Aspergillus fumigatus is a ubiquitous filamentous fungus responsible for a broad range of human diseases, from allergic sinusitis or asthma to invasive and disseminated infection, through chronic, cavitary pneumonia1. Aspergillus is one of the four major fungal pathogens of clinical relevance worldwide2. As an example, the incidence of invasive aspergillosis is estimated to be 1.6/100,000 in Canada3. The majority of Aspergillus-associated diseases are due to Aspergillus fumigatus, which has expectedly been the most extensively studied species.

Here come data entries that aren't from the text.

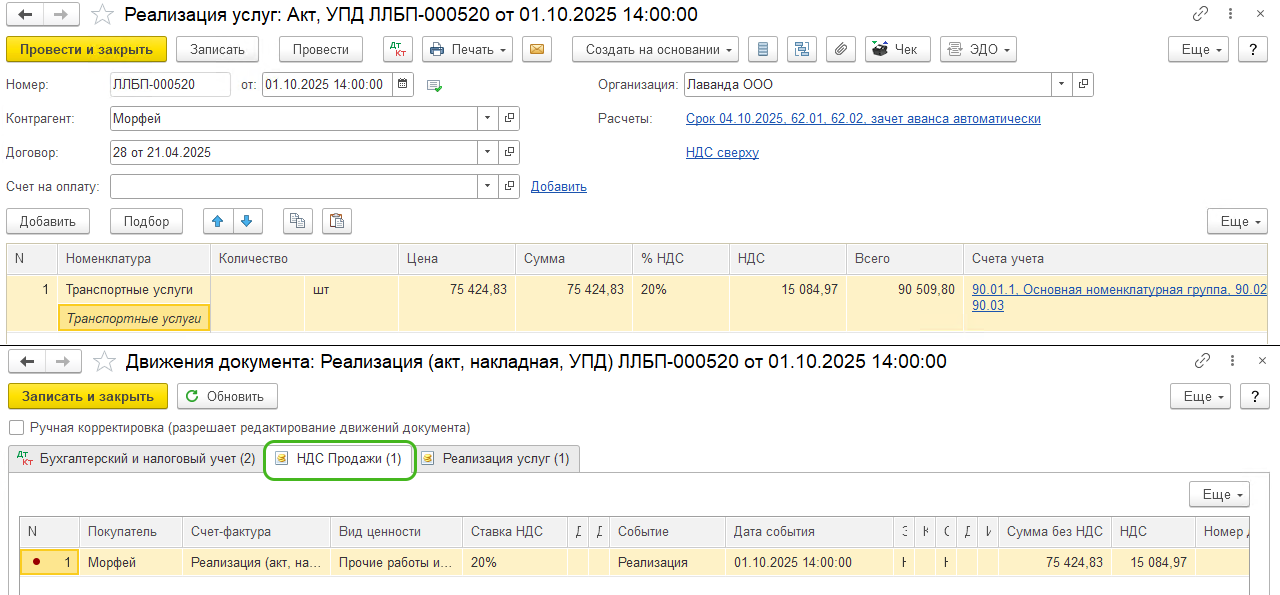Click the Обновить button
The width and height of the screenshot is (1280, 595).
tap(227, 396)
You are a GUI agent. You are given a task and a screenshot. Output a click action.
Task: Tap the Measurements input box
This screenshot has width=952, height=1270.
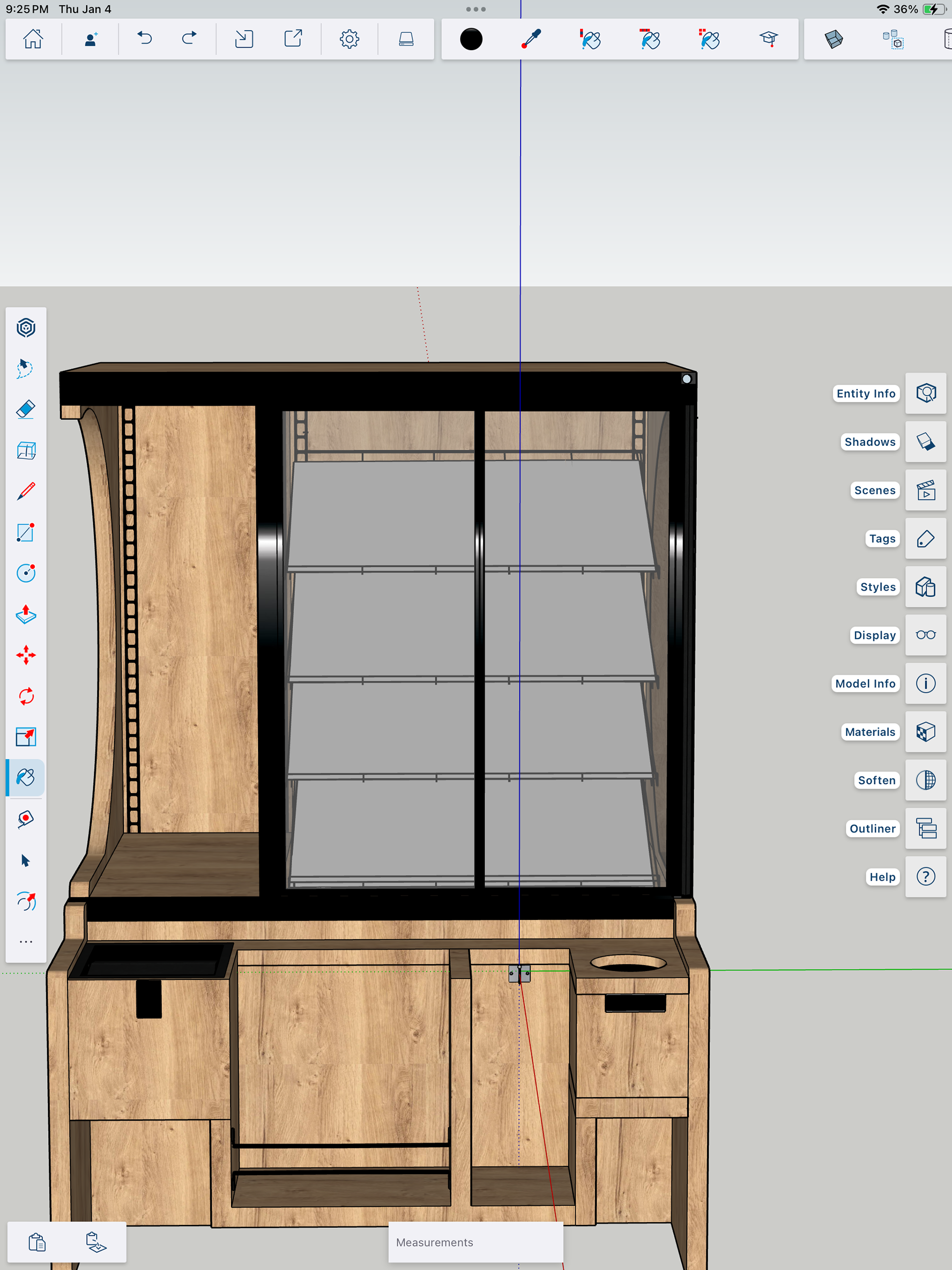476,1242
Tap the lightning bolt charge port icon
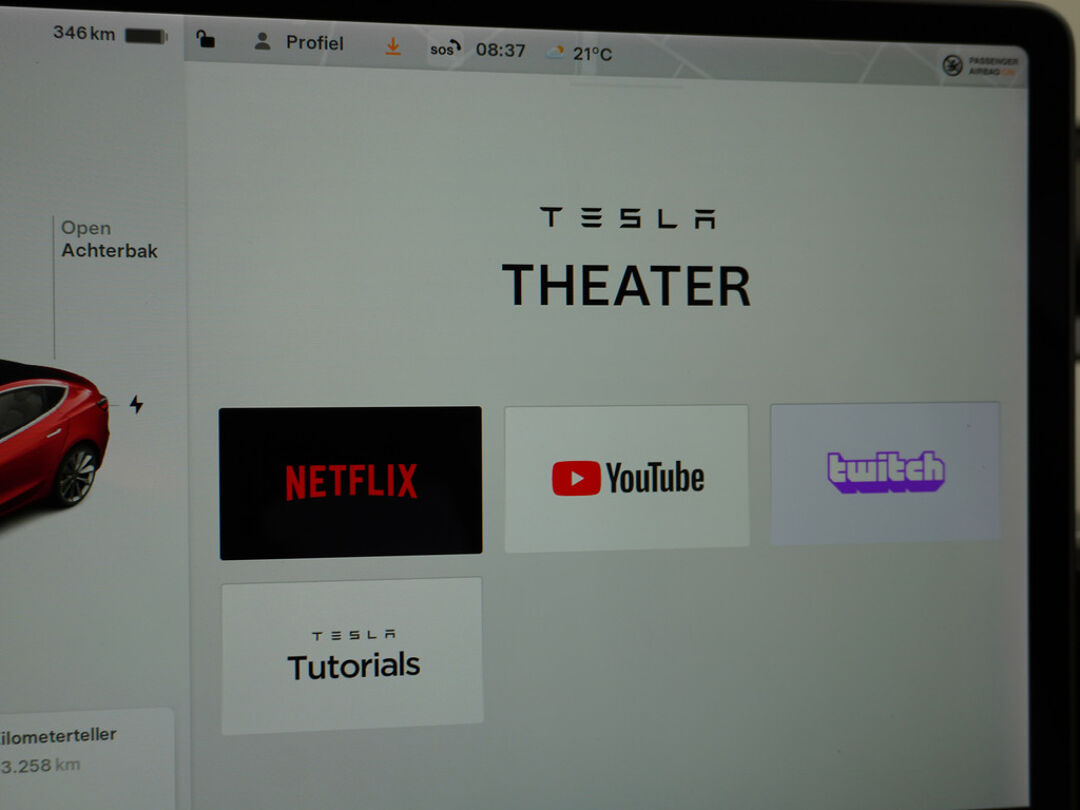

The principal inoculation route of Aspergillus is respiratory, and the organ mainly affected is hence the lung. In the lung, monocytes, alveolar macrophages, and alveolar epithelial cells represent the first line of antifungal defense. Any qualitative or quantitative alteration of these cellular populations can increase the risk of invasive aspergillosis. This is essentially encountered in neutropenia (mainly post-chemotherapy), myeloid hematologic malignancies, chronic granulomatous disease, and long-term use of immunosuppressives, as in organ transplantation4.
Treatment of aspergillosis mainly relies on systemic antifungals. The preferred molecule is voriconazole5,6, which interferes with the synthesis of membrane ergosterol in the fungus. This choice is mainly justified by the results of a seminal randomized controlled trial that demonstrated a global survival advantage favoring voriconazole compared with conventional amphotericin B7. Alternatives to voriconazole are isavuconazole and posaconazole, which were non-inferior to voriconazole in invasive mold infections8in immunocompromised subjects and invasive aspergillosis9. Echinocandins, the beta D glucan synthesis inhibitors, are active against Aspergillus fumigatus but lack clinical evidence to be recommended as first-line therapy. They are, however, sometimes used in refractory cases or combination therapy10.
The differences of response across antifungal agents can be partly explained by heterogeneous modes of action or varied safety and pharmacokinetic profiles. However, these differences in the clinical efficacy of these antifungal drugs remain only partially understood. One of the explanations is the potential of differential effect on innate immune response by these antifungal drugs. Previous work with voriconazole found evidence of a modulation of transcription and translation of specific immune-related genes such as Toll-Like Receptors11. However, no comparative in vitro studies between different antifungal agents have been performed. We, therefore, hypothesized that antifungal-induced modulation of the innate immune response to A. fumigatus could vary between these antifungal agents. This study explored the differences in immune-related transcriptomic activity in human monocytic cell lines challenged with A. fumigatus and exposed to major systemic antifungals as a first exploratory step.